(Description of the task):
From the entries that follow, pick out all lines holding "agent".

————————

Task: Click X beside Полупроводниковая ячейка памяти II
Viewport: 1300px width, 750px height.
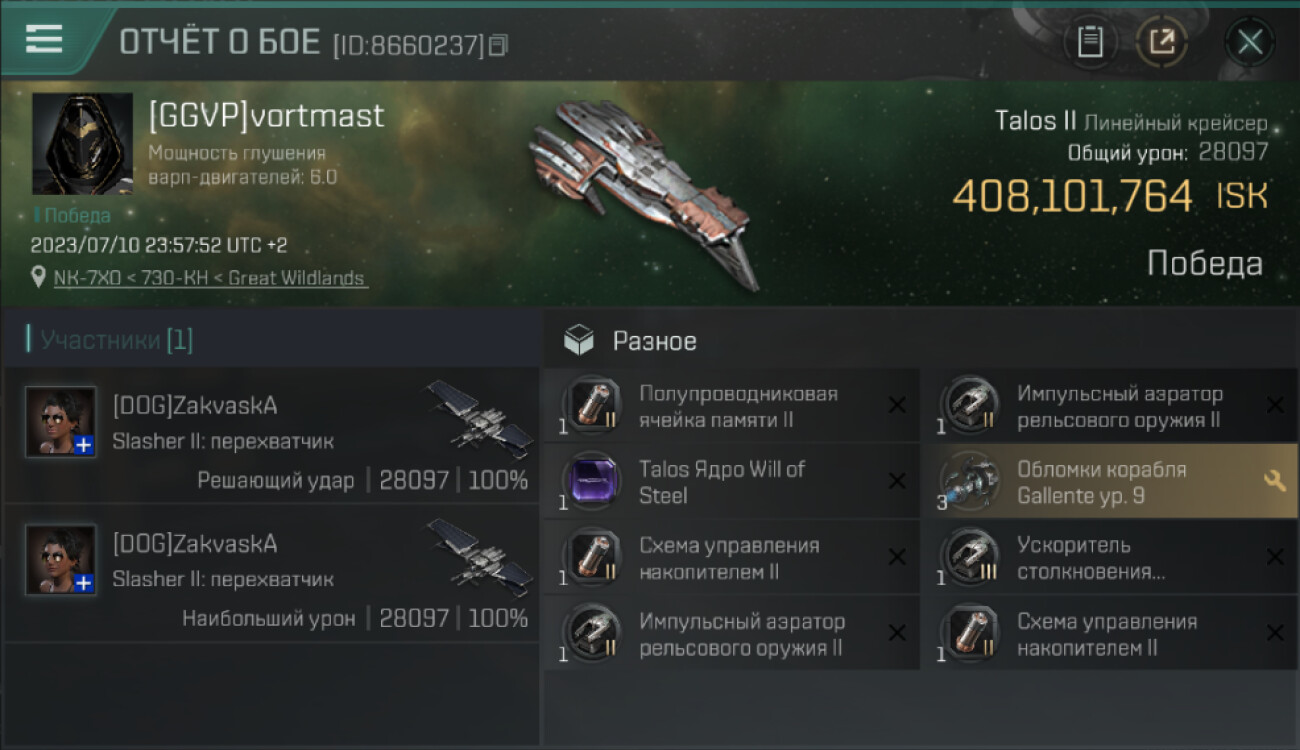Action: pos(897,405)
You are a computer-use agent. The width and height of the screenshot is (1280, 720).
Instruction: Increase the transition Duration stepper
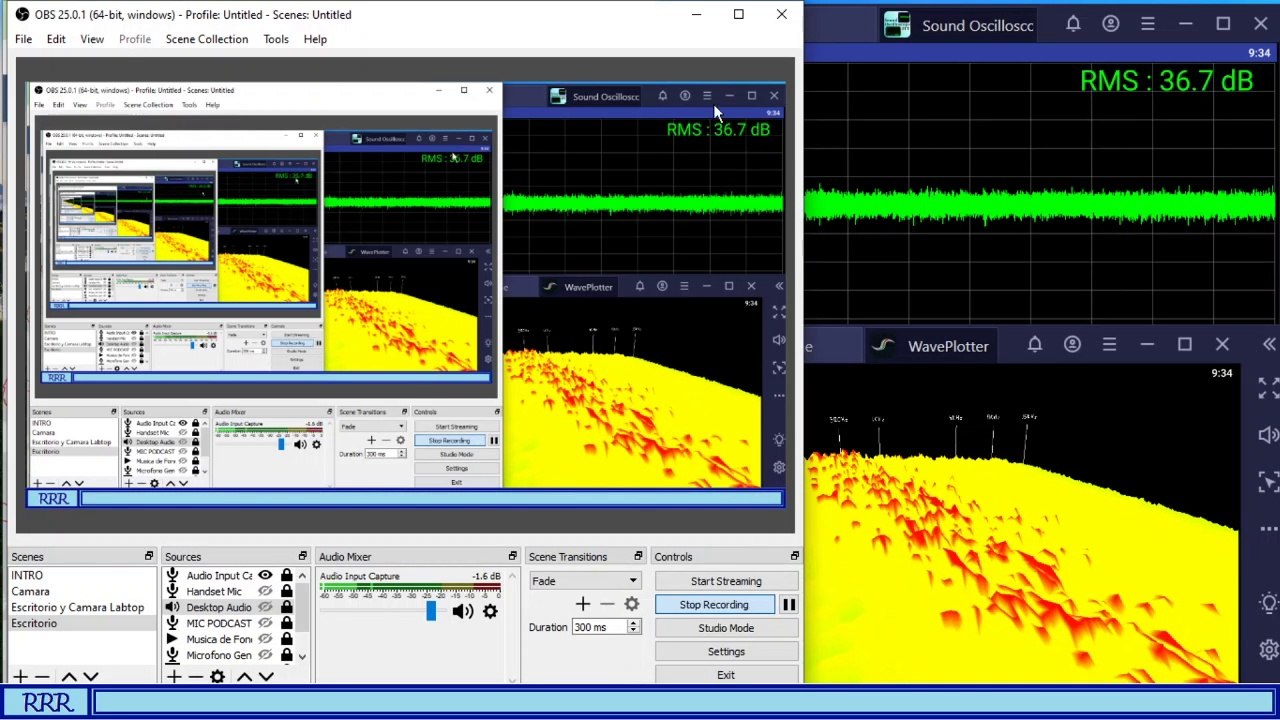(x=633, y=623)
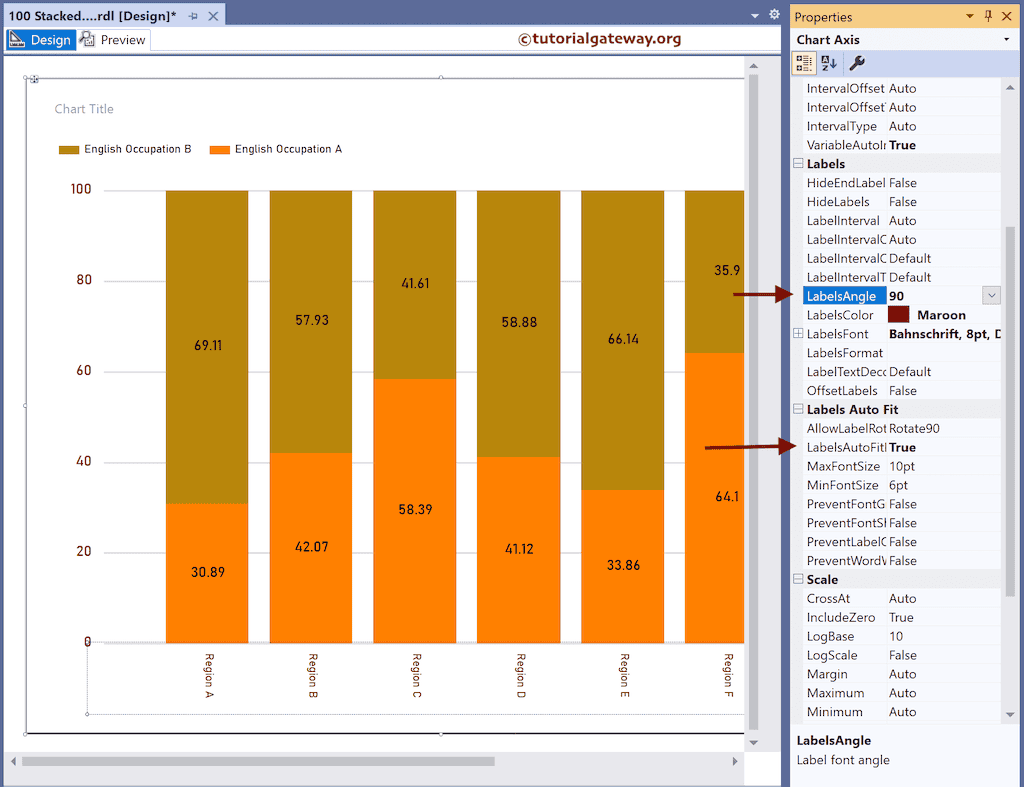This screenshot has width=1024, height=787.
Task: Select the LabelsAutoFitDisabled True value
Action: coord(902,448)
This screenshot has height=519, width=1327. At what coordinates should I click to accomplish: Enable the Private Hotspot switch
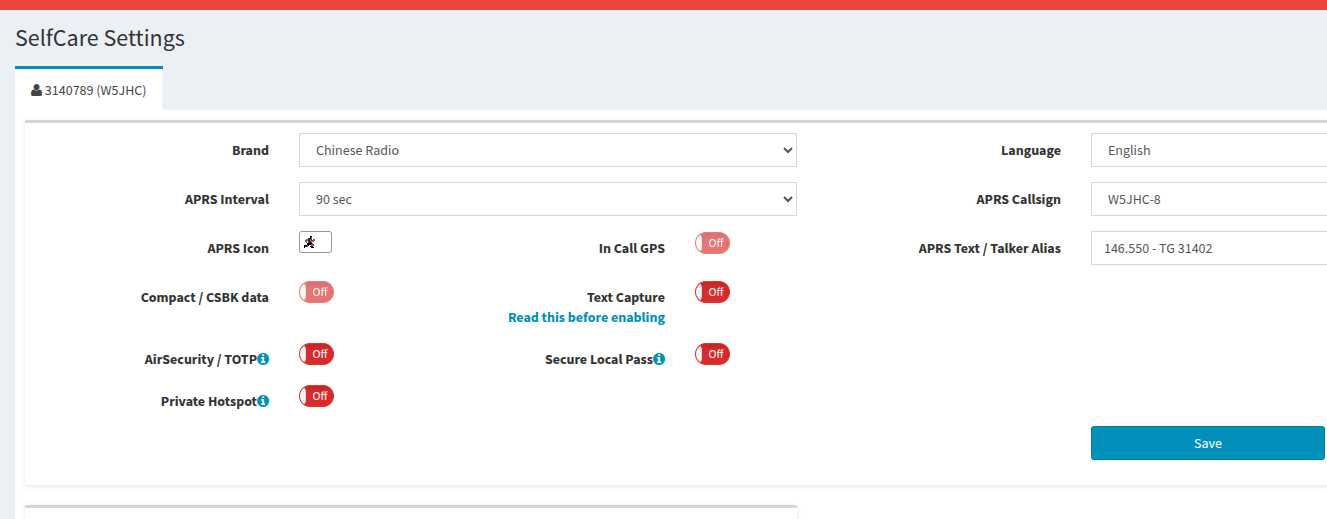pos(316,396)
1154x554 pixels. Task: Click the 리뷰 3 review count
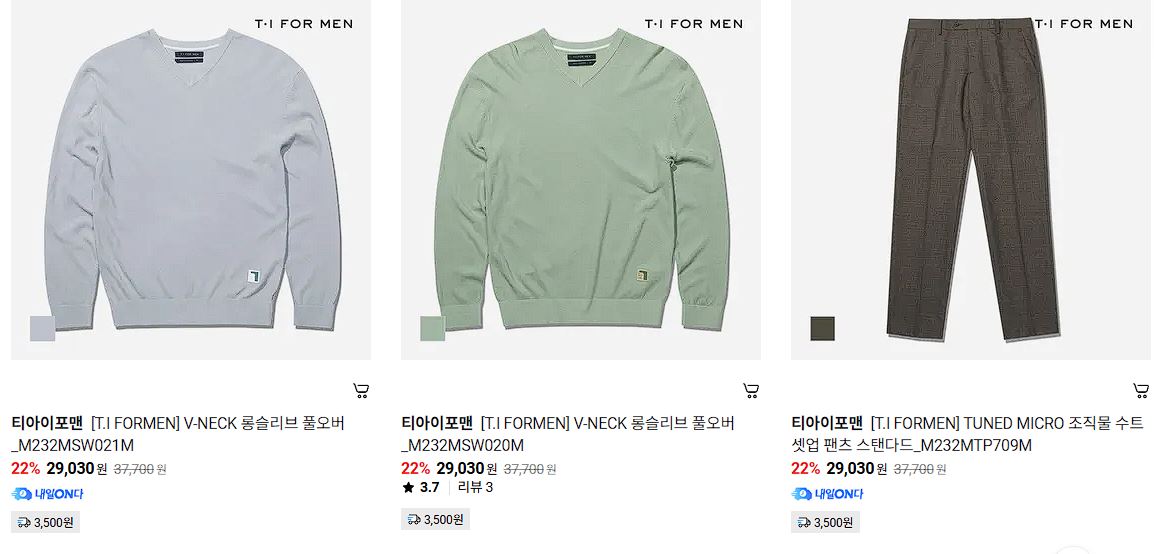tap(475, 487)
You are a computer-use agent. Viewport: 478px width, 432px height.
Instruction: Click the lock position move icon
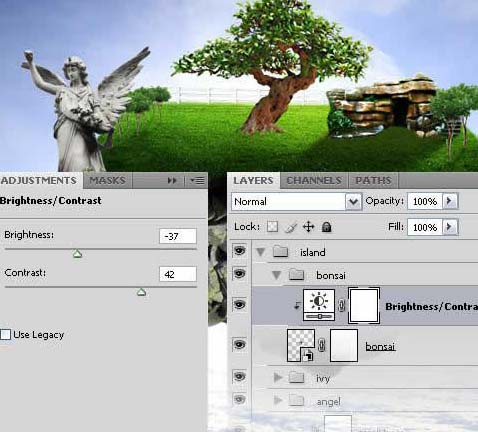(309, 227)
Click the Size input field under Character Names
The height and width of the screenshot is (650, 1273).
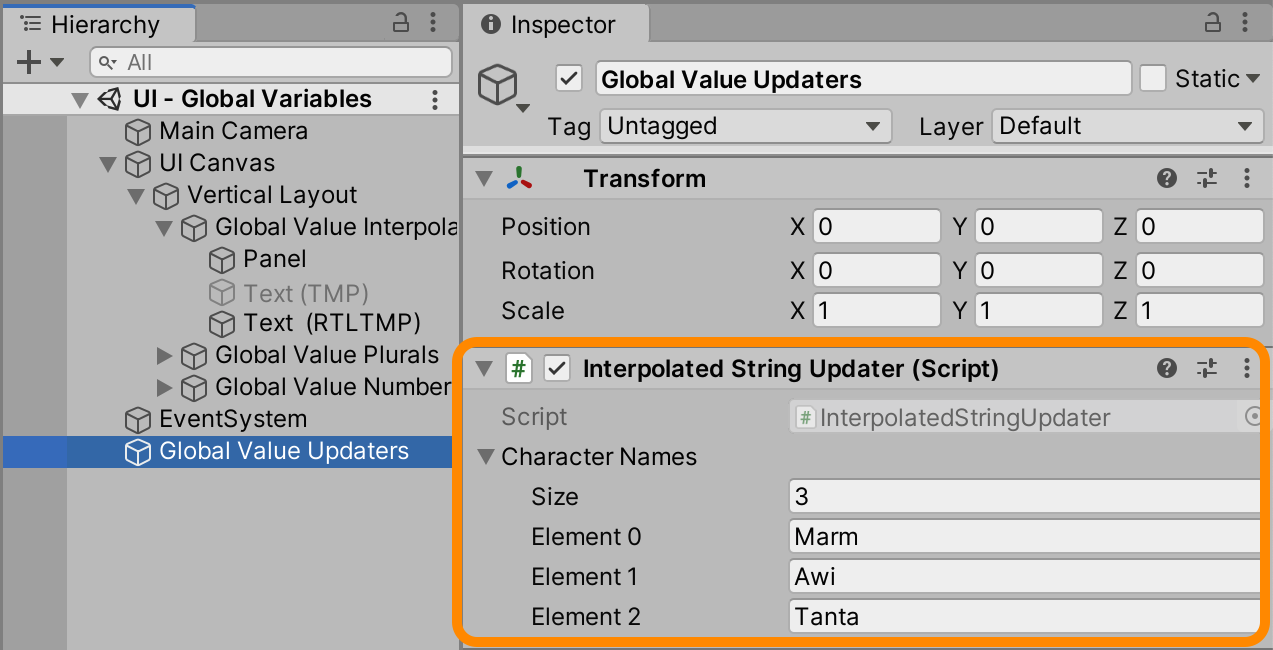(1022, 497)
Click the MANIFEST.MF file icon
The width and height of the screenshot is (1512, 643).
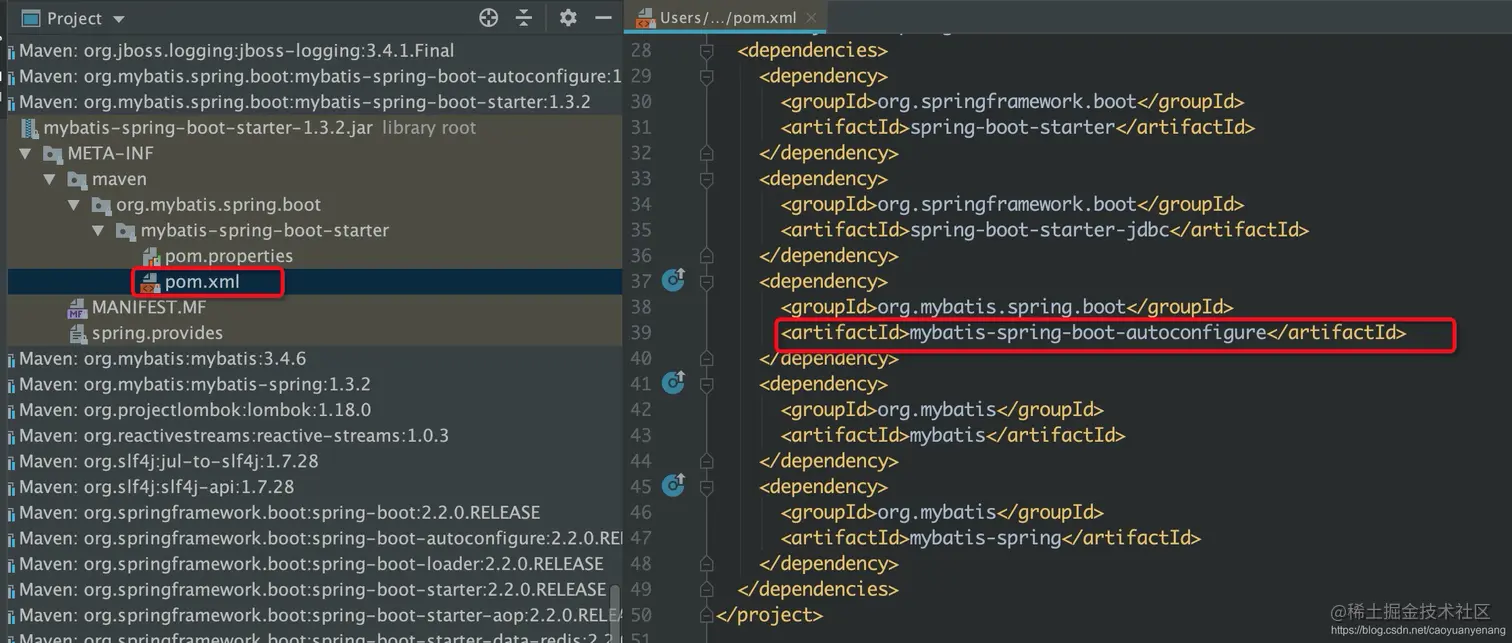pyautogui.click(x=77, y=308)
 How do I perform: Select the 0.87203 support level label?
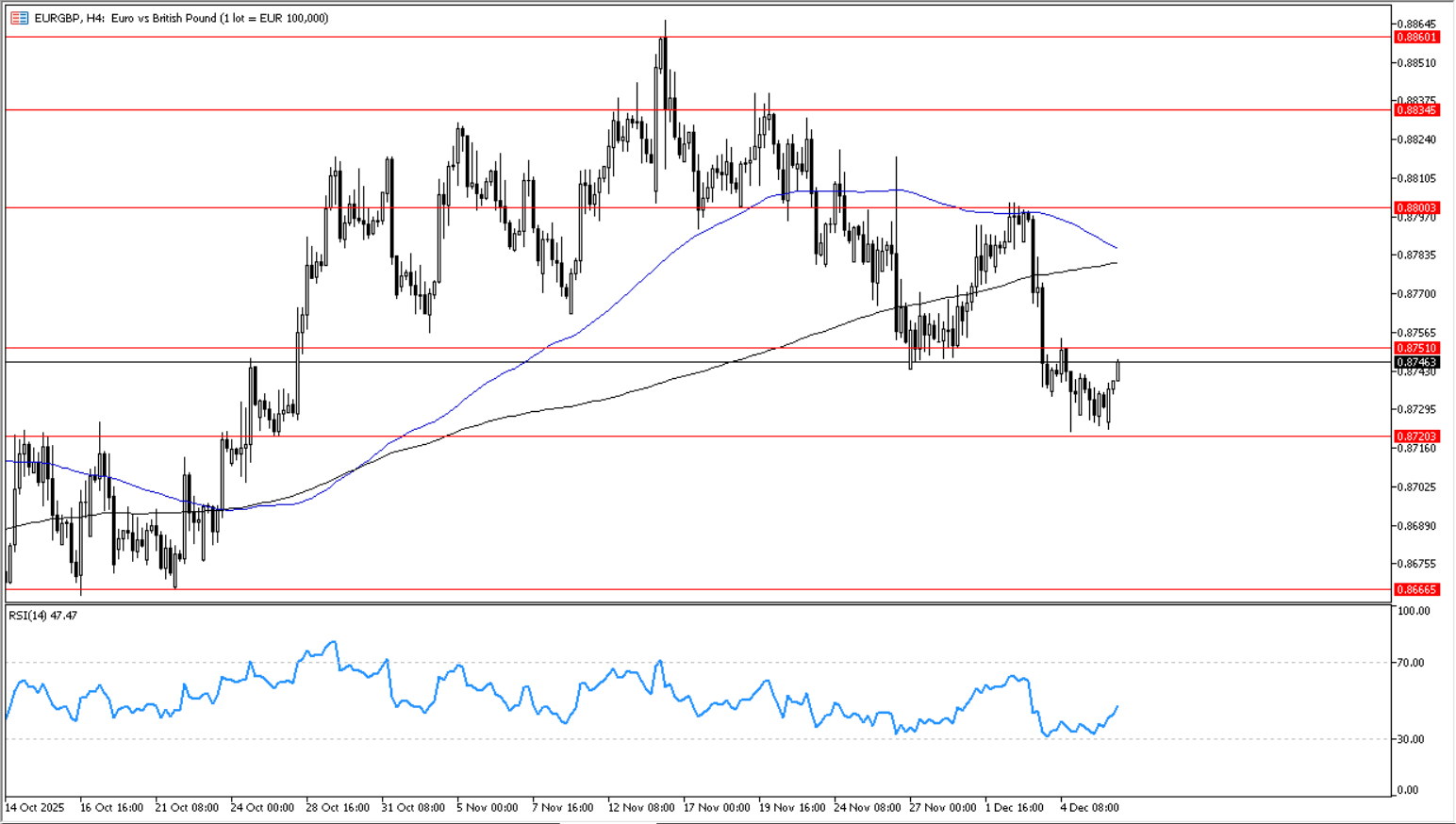tap(1415, 437)
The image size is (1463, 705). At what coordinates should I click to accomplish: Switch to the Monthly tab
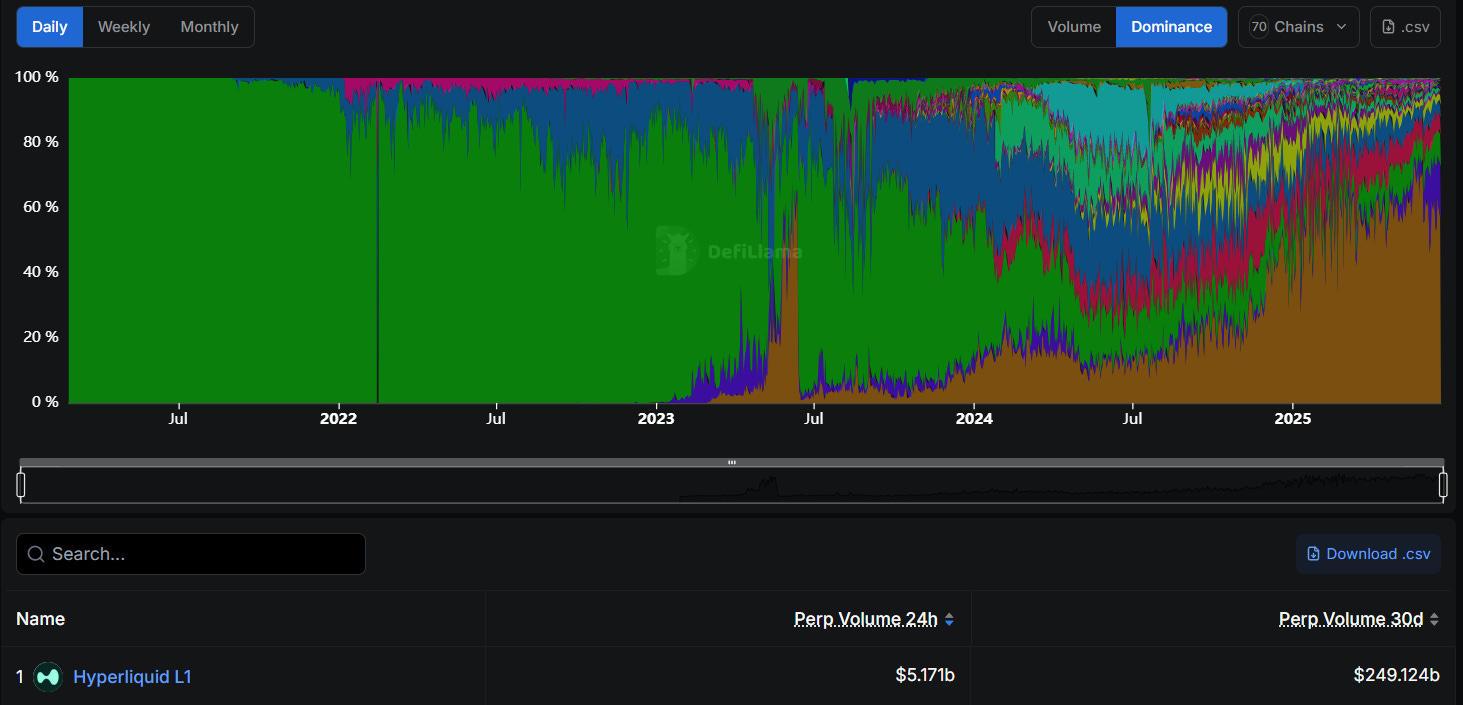[x=209, y=26]
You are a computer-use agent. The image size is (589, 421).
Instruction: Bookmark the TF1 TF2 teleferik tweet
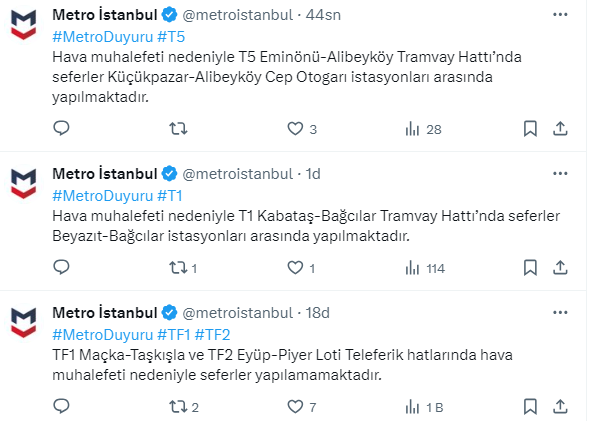click(x=530, y=407)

————————

(Solution for this problem):
You are a computer-use agent. The width and height of the screenshot is (1280, 720).
You are a computer-use agent. Viewport: 478px width, 432px height.
You are a computer-use agent. The image size is (589, 421).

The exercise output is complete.